Go through the entries below and copy every line that holds the word "will".

→ Data to examine:
Start of Block
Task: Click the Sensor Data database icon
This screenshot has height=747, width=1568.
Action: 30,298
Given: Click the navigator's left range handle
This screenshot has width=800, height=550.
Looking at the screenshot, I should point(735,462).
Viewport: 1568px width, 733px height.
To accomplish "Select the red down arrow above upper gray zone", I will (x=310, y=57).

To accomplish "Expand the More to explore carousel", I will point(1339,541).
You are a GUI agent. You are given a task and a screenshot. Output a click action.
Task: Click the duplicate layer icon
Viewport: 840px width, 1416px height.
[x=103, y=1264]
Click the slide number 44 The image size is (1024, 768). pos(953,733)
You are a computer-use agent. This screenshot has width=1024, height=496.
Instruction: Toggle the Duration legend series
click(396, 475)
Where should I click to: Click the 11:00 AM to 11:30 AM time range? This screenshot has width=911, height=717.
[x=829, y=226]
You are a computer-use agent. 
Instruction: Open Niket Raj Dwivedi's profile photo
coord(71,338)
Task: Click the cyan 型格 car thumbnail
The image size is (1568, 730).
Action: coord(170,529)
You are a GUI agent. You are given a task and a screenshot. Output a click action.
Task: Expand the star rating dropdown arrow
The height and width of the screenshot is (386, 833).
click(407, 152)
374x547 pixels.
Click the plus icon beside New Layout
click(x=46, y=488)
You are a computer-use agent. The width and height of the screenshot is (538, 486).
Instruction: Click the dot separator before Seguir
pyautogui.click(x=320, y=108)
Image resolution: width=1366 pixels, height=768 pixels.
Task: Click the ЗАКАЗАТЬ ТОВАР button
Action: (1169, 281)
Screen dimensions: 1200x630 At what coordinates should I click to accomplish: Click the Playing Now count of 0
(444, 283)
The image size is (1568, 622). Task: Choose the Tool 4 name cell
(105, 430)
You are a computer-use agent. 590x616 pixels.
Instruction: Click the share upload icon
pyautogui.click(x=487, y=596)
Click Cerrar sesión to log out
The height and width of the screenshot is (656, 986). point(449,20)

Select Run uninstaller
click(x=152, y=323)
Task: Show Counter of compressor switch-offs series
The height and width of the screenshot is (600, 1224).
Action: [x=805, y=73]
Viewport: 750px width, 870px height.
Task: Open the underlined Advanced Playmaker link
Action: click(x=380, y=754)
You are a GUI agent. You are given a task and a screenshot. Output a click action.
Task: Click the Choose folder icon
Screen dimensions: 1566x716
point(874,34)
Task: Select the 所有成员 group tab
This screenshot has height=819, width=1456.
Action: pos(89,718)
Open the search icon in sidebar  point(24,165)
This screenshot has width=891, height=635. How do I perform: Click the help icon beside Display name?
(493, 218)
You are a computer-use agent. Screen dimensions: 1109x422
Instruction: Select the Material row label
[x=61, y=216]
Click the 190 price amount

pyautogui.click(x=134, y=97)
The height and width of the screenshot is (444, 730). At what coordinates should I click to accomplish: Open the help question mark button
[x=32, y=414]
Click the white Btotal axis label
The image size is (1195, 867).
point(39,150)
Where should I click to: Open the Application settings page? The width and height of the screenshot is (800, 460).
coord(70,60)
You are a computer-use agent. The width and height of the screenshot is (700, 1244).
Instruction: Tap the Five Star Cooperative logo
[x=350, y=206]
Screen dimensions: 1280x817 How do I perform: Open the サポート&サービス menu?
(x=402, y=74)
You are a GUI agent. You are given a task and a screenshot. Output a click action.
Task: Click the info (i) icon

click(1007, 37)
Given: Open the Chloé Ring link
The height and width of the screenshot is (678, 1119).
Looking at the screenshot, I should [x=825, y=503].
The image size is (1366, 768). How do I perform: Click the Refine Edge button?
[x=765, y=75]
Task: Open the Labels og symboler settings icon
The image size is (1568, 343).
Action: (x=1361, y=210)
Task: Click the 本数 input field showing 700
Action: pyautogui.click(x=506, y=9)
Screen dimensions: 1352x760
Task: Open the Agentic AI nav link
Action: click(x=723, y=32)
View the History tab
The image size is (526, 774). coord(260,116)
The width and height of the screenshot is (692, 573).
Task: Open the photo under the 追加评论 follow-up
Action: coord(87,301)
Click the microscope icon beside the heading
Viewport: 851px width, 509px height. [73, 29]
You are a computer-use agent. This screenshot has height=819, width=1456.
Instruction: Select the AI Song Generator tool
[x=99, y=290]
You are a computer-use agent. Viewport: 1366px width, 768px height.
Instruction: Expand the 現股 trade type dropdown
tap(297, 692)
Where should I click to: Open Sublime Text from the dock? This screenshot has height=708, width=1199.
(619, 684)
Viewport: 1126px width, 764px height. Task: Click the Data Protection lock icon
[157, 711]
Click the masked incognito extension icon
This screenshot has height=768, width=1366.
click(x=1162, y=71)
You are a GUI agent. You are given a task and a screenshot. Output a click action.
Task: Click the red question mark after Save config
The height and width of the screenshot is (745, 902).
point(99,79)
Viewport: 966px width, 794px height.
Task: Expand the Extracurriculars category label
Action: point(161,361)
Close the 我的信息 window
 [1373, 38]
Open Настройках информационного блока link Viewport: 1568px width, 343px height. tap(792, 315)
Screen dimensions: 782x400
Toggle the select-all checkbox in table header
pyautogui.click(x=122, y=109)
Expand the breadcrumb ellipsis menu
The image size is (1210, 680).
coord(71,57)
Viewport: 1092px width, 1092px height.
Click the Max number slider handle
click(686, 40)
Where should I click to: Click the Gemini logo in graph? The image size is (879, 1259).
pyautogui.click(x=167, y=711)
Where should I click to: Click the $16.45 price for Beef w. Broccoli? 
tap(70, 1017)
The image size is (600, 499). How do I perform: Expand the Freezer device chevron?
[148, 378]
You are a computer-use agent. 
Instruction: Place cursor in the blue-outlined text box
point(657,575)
End of Block
→ Response to this task:
To accomplish "Select the red down arrow above upper gray zone", I will (x=310, y=57).
To accomplish "Expand the More to explore carousel", I will point(1339,541).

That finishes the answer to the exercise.